Il peut être particulièrement délicat d’évaluer la consommation individuelle d’un chat dans les foyers multipossesseurs. Dans ce contexte, le propriétaire doit observer comment fonctionne le groupe car un chat au caractère très affirmé peut rendre difficile l’accès à la nourriture pour un individu plus timide 3. Les chats préfèrent manger souvent, en petite quantité, et lorsqu’ils sont seuls et ne se sentent pas observés. Même en l’absence d’agression manifeste entre chats, la présence d’autres animaux peut limiter la consommation alimentaire. Il faut également s’intéresser à l’emplacement du bol de nourriture du chat : si celui-ci est placé sur un comptoir et que les articulations du chat sont douloureuses, sa consommation alimentaire diminuera parce que l’accès à la nourriture est difficile ou nécessite un effort important. Les bols placés à proximité d’appareils bruyants, comme la machine à laver, peuvent également être délaissés.

La quantité de calories nécessaires pour maintenir constant le poids d’un chat varie selon son âge, son statut sexuel et son niveau d’activité. Pour un chat adulte sédentaire et stérilisé, on considère que 40 à 66 kcal/kg/jour est un bon point de départ mais ce niveau de rationnement est très approximatif.
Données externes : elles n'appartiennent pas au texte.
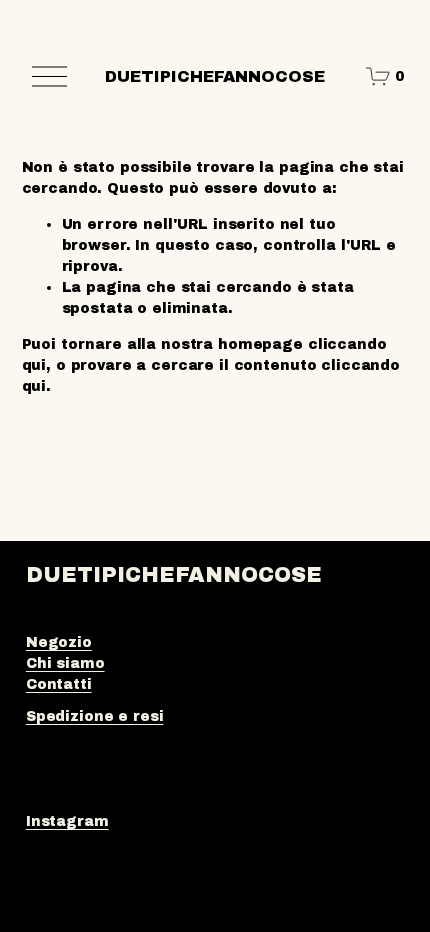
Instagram (67, 821)
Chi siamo (65, 663)
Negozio (59, 642)
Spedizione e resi (95, 716)
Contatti (59, 684)
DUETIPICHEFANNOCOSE (215, 76)
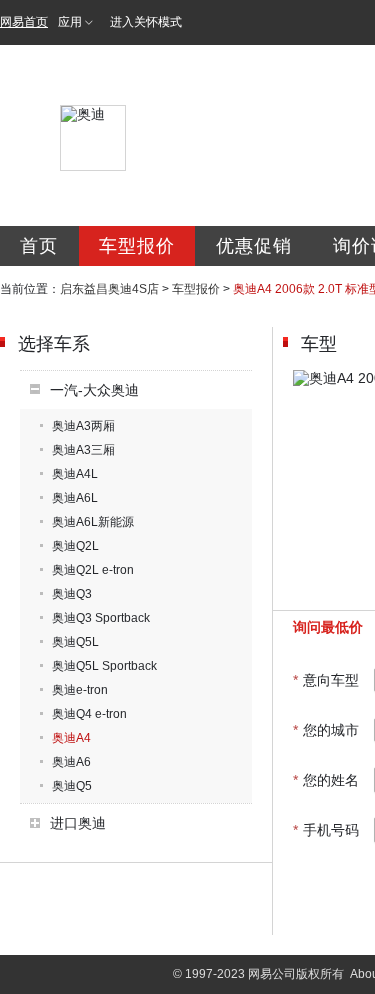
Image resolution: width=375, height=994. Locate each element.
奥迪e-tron (80, 690)
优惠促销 (254, 246)
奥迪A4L (75, 474)
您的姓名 (326, 780)
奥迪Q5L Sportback (104, 666)
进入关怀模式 (146, 22)
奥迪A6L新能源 (93, 522)
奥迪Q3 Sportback (101, 618)
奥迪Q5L (75, 642)
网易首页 (24, 22)
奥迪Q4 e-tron (89, 714)
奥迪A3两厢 (83, 426)
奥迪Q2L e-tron (93, 570)
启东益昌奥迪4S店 (109, 289)
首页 (39, 246)
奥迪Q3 (72, 594)
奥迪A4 (71, 738)
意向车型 (326, 680)
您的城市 (326, 730)
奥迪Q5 (72, 786)
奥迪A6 (71, 762)
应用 (70, 22)
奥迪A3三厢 (83, 450)
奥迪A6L (75, 498)
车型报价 (137, 246)
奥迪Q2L (75, 546)
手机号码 (326, 830)
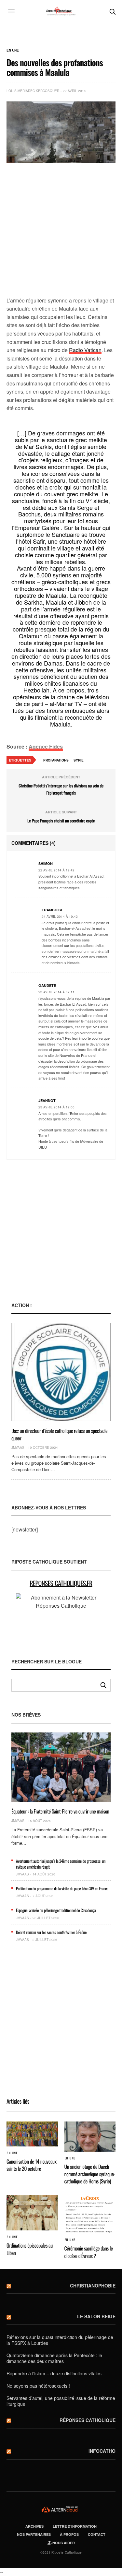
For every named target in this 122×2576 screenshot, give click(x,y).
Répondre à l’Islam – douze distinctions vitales (54, 2373)
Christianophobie (92, 2285)
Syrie (79, 760)
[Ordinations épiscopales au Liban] (32, 2213)
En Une (13, 50)
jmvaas (17, 1447)
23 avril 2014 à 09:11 (56, 992)
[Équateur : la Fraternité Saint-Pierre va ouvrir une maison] (61, 1767)
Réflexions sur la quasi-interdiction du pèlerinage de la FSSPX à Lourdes (60, 2340)
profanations (56, 760)
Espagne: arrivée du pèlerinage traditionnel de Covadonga (56, 1910)
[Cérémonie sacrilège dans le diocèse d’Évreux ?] (90, 2214)
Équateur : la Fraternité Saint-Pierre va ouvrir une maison (60, 1811)
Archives (34, 2526)
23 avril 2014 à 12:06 (56, 1107)
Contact (96, 2534)
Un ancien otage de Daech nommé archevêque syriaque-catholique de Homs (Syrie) (89, 2174)
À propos (69, 2534)
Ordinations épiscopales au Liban (30, 2248)
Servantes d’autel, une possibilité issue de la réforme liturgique (61, 2401)
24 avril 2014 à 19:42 (60, 916)
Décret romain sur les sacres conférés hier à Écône (51, 1932)
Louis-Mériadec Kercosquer (33, 91)
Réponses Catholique (87, 2420)
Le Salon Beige (96, 2316)
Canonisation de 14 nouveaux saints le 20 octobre (31, 2164)
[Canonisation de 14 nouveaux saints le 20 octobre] (32, 2133)
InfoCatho (101, 2451)
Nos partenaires (34, 2534)
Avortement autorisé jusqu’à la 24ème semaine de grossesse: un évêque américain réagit (60, 1864)
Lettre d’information (75, 2526)
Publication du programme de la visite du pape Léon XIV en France (62, 1888)
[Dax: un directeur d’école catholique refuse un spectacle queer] (61, 1372)
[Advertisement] (61, 230)
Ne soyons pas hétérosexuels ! (38, 2385)
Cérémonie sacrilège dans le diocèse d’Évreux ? (88, 2251)
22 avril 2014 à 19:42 (56, 870)
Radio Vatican (85, 350)
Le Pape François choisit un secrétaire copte (61, 820)
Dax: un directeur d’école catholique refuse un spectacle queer (59, 1434)
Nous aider (63, 2542)
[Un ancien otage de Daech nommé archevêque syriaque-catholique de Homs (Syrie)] (90, 2136)
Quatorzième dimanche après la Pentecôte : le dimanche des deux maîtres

Le besoin énergétique au repos (BER) peut être calculé à l’aide d’une formule non linéaire : poids (kg)0,75 x 70. Chez un chat d’âge moyen, le BER sera multiplié par un facteur de 1,2 à 1,4 pour déterminer le besoin énergétique quotidien (ou besoin d’entretien) 4. Si le poids du chat est insuffisant, le besoin énergétique quotidien sera calculé en se basant sur le poids idéal estimé.

D’après l’expérience de l’auteure, un amaigrissement inexpliqué (c’est-à-dire une perte de poids alors que les analyses usuelles sont dans l’ensemble normales) est rarement observé chez un chat dont la consommation calorique est normale ou excédentaire. Dans ce contexte, le diagnostic différentiel inclura l’hyperthyroïdie précoce, une maladie inflammatoire chronique de l’intestin (MICI) ou une insuffisance pancréatique exocrine (Tableau 1). Certains chats présentant une cachexie d’origine tumorale ou une infection chronique perdent aussi du poids malgré un apport alimentaire adéquat mais ces troubles s’accompagnent plus souvent d’hyporexie 5. Les troubles cachectiques se caractérisent par une fonte musculaire plutôt qu’une perte de tissu adipeux, un phénomène lié à des changements métaboliques tels que l’augmentation de la production de cytokines inflammatoires, comme le TNFα et les interleukines 1 et 6. Chez les chats présentant une perte de poids inexpliquée et une diminution de la consommation alimentaire, la palette du diagnostic différentiel est plus large et une liste plus longue de signes cliniques caractéristiques doit alors être envisagée (Tableau 2).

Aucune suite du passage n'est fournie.